Before we move on with this, I wanted to state a few assumptions with the approach I'll be showing here:
- You already have browser-based access to the secure pages (meaning you have a user account).
- You're OK to use your own authentication cookie to access the secure pages without violating some site agreement. Doing this sort of thing on a site that prohibits it can get you banned from the site. Remember, you'll be using something that can link these requests back to your own user account.
When you visit a webpage that requires some sort of form-based authentication, usually there is an authentication token stored in a cookie. This certainly is the case with any ASP.NET site using Forms Authentication and is the case with LinkedIn as well as about any other similar site out there.
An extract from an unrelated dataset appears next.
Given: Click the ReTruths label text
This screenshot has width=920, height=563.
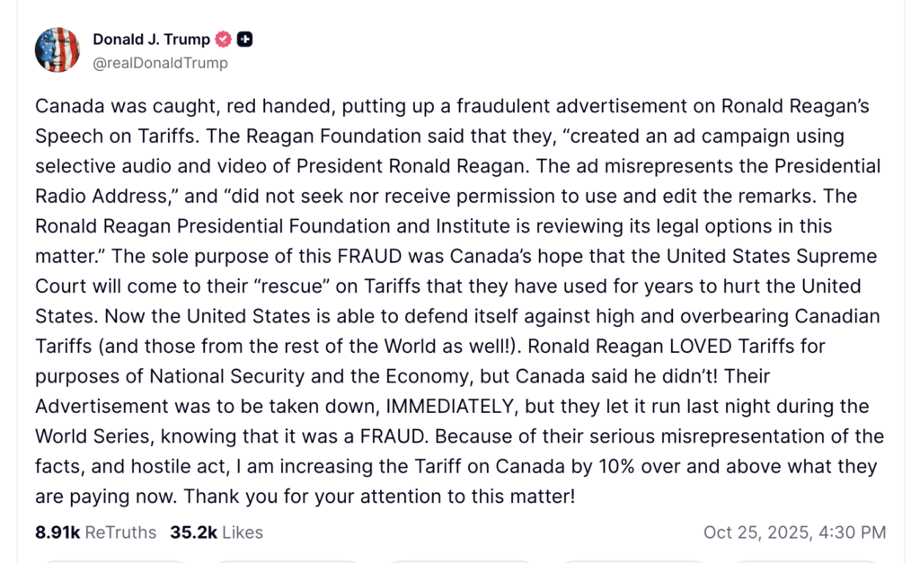Looking at the screenshot, I should [x=120, y=532].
Even if it isn't a persistent cookie, and is only active for the session, there still is a cookie. This cookie is passed back to the website in the request header each time a page is accessed. We can sniff out the data for that cookie using Firebug
(the awesomely-awesome Firefox addon), or using Fiddler
Using Firebug, we can access the secure page and take a look at the cookie value in the header. For my example, I'll be using a sample ASP.NET site using forms authentication, but this all works the same for non-ASP.NET sites too.
If you're using Fiddler, just access the page using IE and then you'll see the cookie data by going to the Headers section under the Session Inspector.
For an ASP.NET site using forms authentication, the authentication token name is indicated in the "name" attribute of the forms key in the authentication section of the web.config. By default that name is ".ASPXAUTH", but you won't know what that name is, or the site might not even be an ASP.NET site. That is OK. You can usually pick out the authentication token in the cookie data, or just use the entire cookie.
Now, using that cookie, we can use the following code to access the secure webpage:
//grab cookie authentication token from Firebug/Fiddler and add in here
string cookiedata = ".ASPXAUTH=FB8ADA49D4BFE4EF531A4539D0B74CCA6762F9CC6F62C8E...";
HttpWebRequest request = HttpWebRequest.Create("http://somesite.com/securepage.aspx") as HttpWebRequest;
//set the user agent so it looks like IE to not raise suspicion
request.UserAgent = "Mozilla/4.0 (compatible; MSIE 7.0; Windows NT 6.0)";
request.Method = "GET";
//set the cookie in the request header
//get the response from the server
HttpWebResponse response = (HttpWebResponse)request.GetResponse();
using (Stream stream = response.GetResponseStream())
using (StreamReader reader = new StreamReader(stream))
string pagedata = reader.ReadToEnd();
//now we can scrape the contents of the secure page as needed
//since the page contents is now stored in our pagedata string
One thing to point out here, since we're passing the entire contents of the cookie, I'm just adding that as a whole to the request header instead of adding each cookie element to the request.Cookie container.
If I wire that up in a form, we'll quickly see the secure page since the site will see the authentication token in the cookie sent in the page header and will not redirect us to the login page.
Not bad. We can now scrape any data we'd like from the secure page contents. Just to point out, we're not just limited to reading the data. We can also send form data back to the site as a POST on secure pages as well.